CMHA’s 65th Annual Mental Health Week

 Woman, Fat, Sad image SM

CMHA (Canadian Mental Health Awareness) introduced Mental Health Week in 1951 to raise awareness of mental illness in Canada. Today, Mental Health Week offers practical ways to maintain and improve mental health, across many diseases and disorders.

 The connection between obesity and mental health is a strong one, with obesity in some cases responsible for triggering depression, eating disorders, a distorted body image, and low self-esteem.

 Research shows that ‘obese’ people have been found to have higher rates of depression than the general public, with those people classified as ‘very obese’ (BMI over 35) having the highest level of clinical depression.

 Although women are slightly more at risk for having an unhealthy BMI than men, they are much more vulnerable to the obesity-depression cycle. In one study, obesity in women was associated with a 37 percent increase in major depression.

 “Depression was more often seen in the obese,” Professor Marianne Sullivan and her team from Sahlgrenska University Hospital, Sweden wrote in a journal article. They reported that the depression scores for obese people were as bad as, or worse than, those for patients with chronic pain.

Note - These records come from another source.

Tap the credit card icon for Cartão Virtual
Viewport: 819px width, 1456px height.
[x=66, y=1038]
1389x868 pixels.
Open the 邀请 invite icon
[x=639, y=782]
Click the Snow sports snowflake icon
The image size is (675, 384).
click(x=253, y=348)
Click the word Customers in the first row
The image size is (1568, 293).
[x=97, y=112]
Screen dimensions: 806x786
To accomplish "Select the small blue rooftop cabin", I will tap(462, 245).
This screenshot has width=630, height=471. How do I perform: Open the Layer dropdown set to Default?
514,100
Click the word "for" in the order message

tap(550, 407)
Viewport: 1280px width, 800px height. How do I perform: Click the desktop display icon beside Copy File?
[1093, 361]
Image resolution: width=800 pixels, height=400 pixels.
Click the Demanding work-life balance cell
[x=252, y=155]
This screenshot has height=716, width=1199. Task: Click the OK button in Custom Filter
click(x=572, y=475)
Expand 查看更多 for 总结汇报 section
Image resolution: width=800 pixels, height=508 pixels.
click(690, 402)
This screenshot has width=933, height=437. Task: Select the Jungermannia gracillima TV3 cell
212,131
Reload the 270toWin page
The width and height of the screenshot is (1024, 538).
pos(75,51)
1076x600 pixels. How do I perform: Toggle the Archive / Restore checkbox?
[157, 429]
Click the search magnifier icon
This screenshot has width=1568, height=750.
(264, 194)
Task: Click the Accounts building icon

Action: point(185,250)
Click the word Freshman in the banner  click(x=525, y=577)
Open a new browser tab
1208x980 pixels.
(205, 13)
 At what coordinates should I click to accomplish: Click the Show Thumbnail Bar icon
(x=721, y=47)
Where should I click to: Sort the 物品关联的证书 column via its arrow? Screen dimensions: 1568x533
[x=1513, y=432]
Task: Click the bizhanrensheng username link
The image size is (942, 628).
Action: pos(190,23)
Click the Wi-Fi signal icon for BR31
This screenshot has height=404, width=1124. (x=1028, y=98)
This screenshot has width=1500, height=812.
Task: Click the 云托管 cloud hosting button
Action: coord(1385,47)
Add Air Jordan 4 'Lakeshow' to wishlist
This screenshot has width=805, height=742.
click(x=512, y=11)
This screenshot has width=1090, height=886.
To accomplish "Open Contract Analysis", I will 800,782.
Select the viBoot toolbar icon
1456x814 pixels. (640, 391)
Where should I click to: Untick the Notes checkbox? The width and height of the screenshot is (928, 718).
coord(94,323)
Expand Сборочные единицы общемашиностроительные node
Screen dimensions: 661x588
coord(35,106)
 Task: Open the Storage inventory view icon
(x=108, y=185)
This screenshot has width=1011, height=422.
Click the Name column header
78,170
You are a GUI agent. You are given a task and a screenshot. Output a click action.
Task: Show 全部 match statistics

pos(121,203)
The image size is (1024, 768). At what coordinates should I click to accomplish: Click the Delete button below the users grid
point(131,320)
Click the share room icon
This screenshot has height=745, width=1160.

 Depression is one of the well-recognized co-morbidities associated with being overweight or obese. Many research studies have shown significant benefit on the clinical manifestation of depression after bariatric surgery.  Studies have shown that up to 80% of patients who have had Lap Band or Gastric Sleeve surgery will show significant improvement in depression, as measured with the Beck Depression Index.

 The CMHA’s annual Mental Health Week focuses on stopping the discrimination and the stigma that often go hand-in-hand with mental illness, similar to the discrimination and stigma surrounding obesity. By supporting all levels of health surrounding obesity, patients have the best opportunity for a positive outcome when choosing a path to deal with their own obesity.